Por fim, merece destaque a lógica de estruturação e funcionamento dos partidos políticos, instituições que detém o monopólio da representação política junto ao Estado. Estas instituições são um reduto masculino por excelência. Apenas recentemente, principalmente a partir dos anos noventa, a problemática da subrepresentação das mulheres ganhou acolhida em alguns poucos partidos. Nas principais organizações partidárias - em termos de representantes eleitos/as e de história político-ideológica -, as militantes têm se organizado visando sensibilizar e influenciar a direção e o conjunto partidário para promover a participação política das mulheres e incorporar as plataformas feministas. Se as mulheres filiadas já atingem um percentual expressivo em muitos partidos, em torno de 40%, não ocupam posições de destaque nas direções e representações partidárias na mesma medida. Os partidos se estruturam e funcionam segundo a lógica masculina, de total disponibilidade para as ações políticas, de disputa por ocupação dos postos de poder e de afirmação de influências e articulações políticas.

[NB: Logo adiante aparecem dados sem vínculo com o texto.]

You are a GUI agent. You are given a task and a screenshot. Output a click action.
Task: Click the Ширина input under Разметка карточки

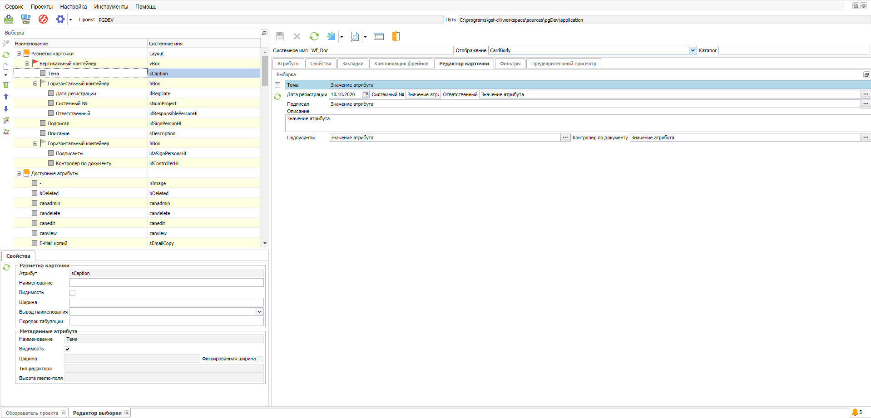click(x=166, y=302)
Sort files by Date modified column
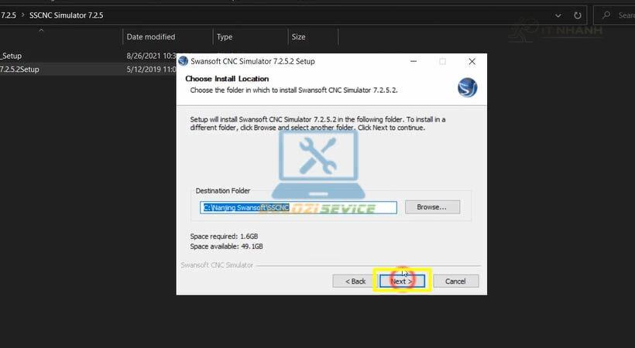 pos(151,37)
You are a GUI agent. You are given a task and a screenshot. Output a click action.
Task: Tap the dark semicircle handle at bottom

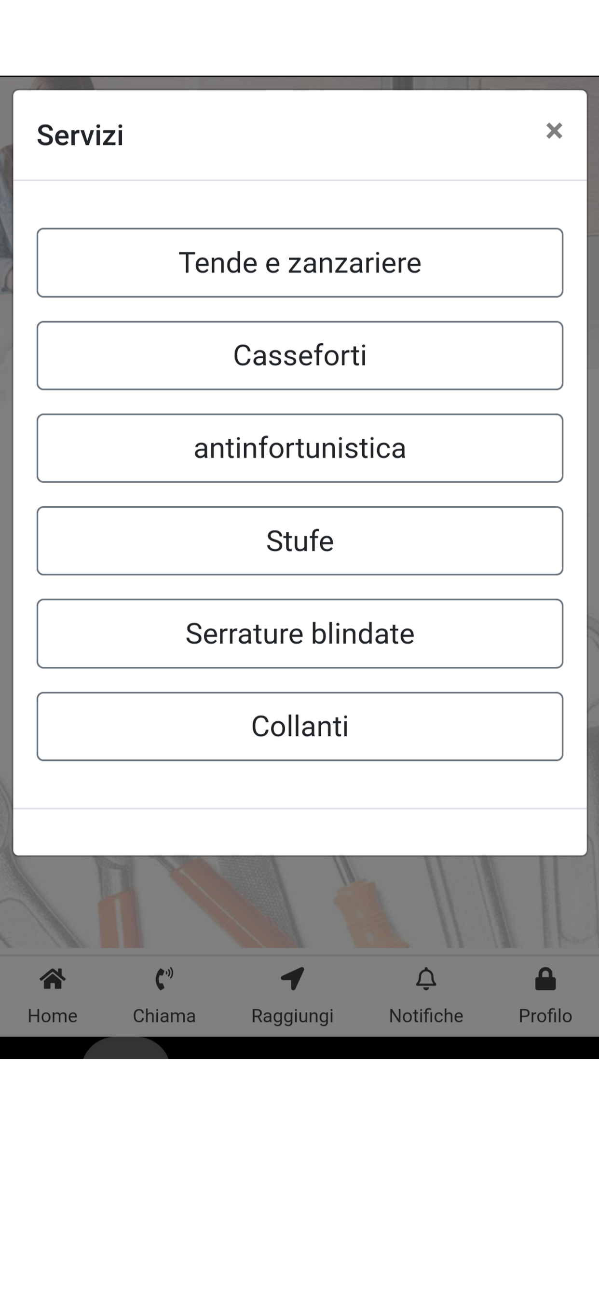coord(126,1049)
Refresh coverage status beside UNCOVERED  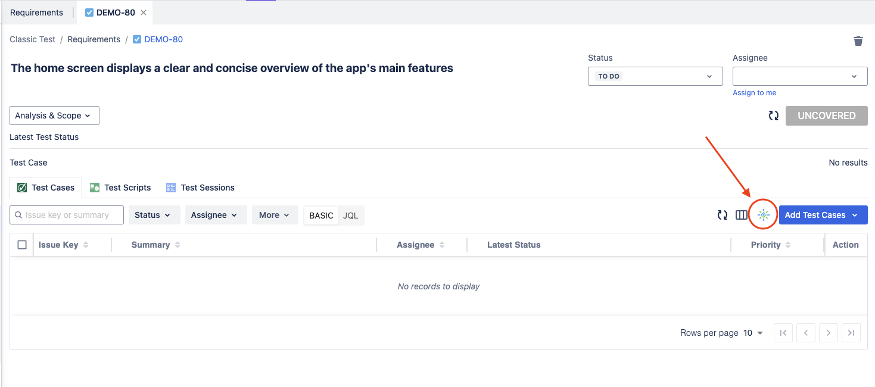[x=773, y=116]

Por tudo isso - cultura patriarcal, características do processo eleitoral e partidário, uso e distribuição do tempo dos homens e das mulheres - as campanhas eleitorais das mulheres tendem a receber menor apoio e sustentação partidárias e a ter menor visibilidade comparativamente às campanhas dos homens, e, consequentemente, a receber menor apoio e voto de eleitores/as.

Este quadro é agravado à medida que não se vislumbra perspectivas concretas de sua superação a curto tampouco a médio prazo. Com a redemocratização política no País, a partir de 1985, as mulheres têm ampliado timidamente a sua participação e representação política. As cordenações e secretarias de mulheres nos partidos vêm se consolidando, embora careçam de apoio político e de recursos financeiros para a realização de seu trabalho. A partir de meados dos anos noventa, foram aprovadas legislações de cotas por sexo para as eleições proporcionais, medida esta fundamental embora não suficiente para ampliar a participação e representação política das mulheres4. Nessa década alguns poucos partidos adotaram a iniciativa de incluir em seus estatutos o princípio das cotas por sexo para a composição de suas direções partidárias.

Apesar da importância de todas essas medidas, elas têm se mostrado pouco eficazes para o enfrentamento do desafio que se tem pela frente - superar a subrepresentação das mulheres na política e democratizar a política representativa. Assim, é necessário adotar um conjunto de ações estruturais, permanentes e eficazes e esta é uma discussão extremamente oportuna e premente a ser aprofundada no espaço público5.

(1) Este é o segundo texto do Projeto A participação política das Mulheres nas Eleições 2006, desenvolvido pelo CFEMEA, com o apoio da Embaixada da Finlândia. O primeiro abordou a situação das mulheres candidatas, "Mulheres e Eleições 2006 no Brasil: o difícil caminho de eleitoras a candidatas e eleitas", e está disponibilizado no site www.cfemea.org.br - seção temas e dados - temática poder e política - item artigos e textos.

(2) Ver dados detalhados do TSE, sistematizados pelo CFEMEA, sobre candidaturas e eleitos/as no site www.cfemea.org.br - seção temas e dados - temática poder e política - item dados estatísticos.

(3) Esta subrepresentação é um fenômeno mundial e pode ser consultada no site da Inter-Parliamentary Union - www.ipu.org.

(4) A implantação de cotas por sexo ou cotas para mulheres tem sido objeto de legislação em 89 países (legislação constitucional, eleitoral ou partidária) sendo acompanhada pelo projeto Global Database of Quotas for Women, desenvolvido pelo IDEA - Internacional Institute for Democracy and Electoral Assistence e a Universidade de Estocolmo - www.quotaproject.org.

(5) O movimento feminista tem dado a sua contribuição para este debate. Nesse sentido, merece destaque a publicação Ponto de Vista Feminista sobre a Reforma Política, realizada pelo CFEMEA, com apoios da Embaixada da Finlândia e da Bancada Feminina no Congresso Nacional.